**Activity:** Reproduce, please, the line that holds "Given: Ask the" and all later lines through the end of the entries below, exactly; omit pictures.

**Data listing:**
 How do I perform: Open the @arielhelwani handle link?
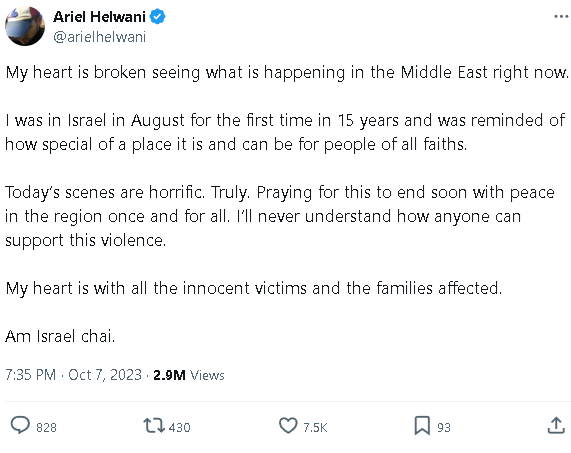click(x=99, y=37)
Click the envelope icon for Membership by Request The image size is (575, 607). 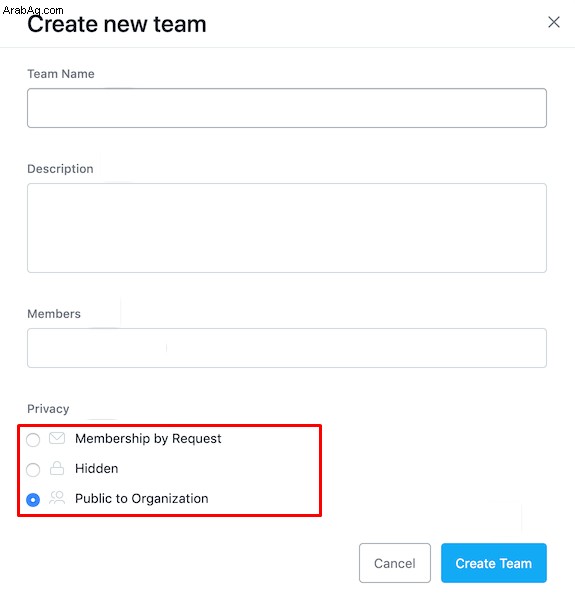(x=57, y=438)
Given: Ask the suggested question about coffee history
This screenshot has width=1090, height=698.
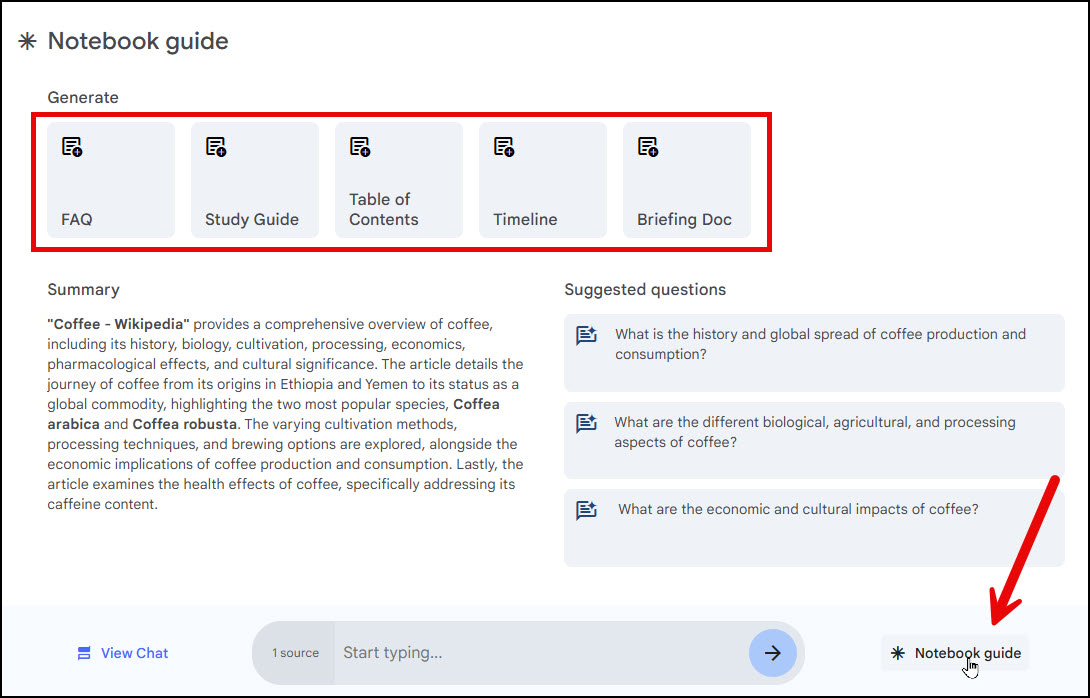Looking at the screenshot, I should pos(813,344).
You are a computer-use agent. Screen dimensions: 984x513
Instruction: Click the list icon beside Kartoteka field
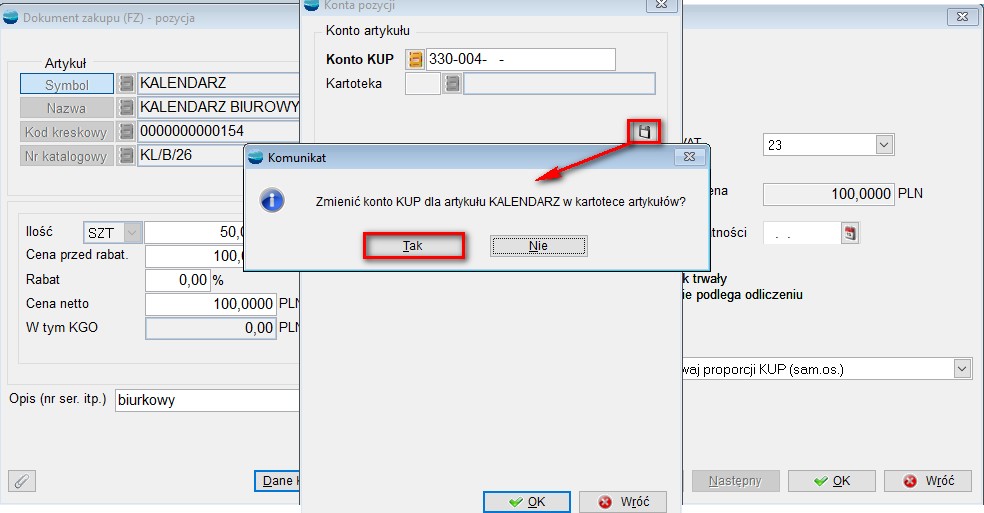pyautogui.click(x=452, y=84)
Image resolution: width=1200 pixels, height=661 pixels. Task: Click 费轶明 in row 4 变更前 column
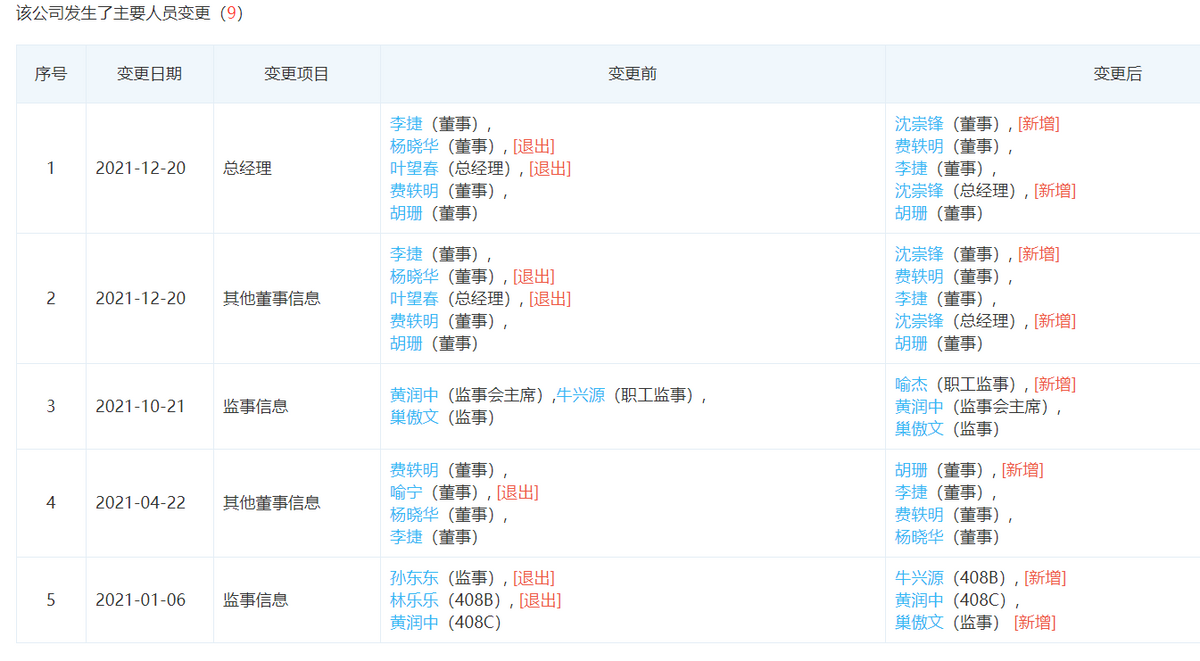coord(414,470)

**Answer to the problem:**
Given: Ask the suggested question about coffee history
This screenshot has width=1090, height=698.
Looking at the screenshot, I should pos(813,344).
You are a computer-use agent. Screen dimensions: 984x513
Instruction: Click the list icon beside Kartoteka field
pyautogui.click(x=452, y=84)
Image resolution: width=1200 pixels, height=661 pixels. Task: Click 费轶明 in row 4 变更前 column
coord(414,470)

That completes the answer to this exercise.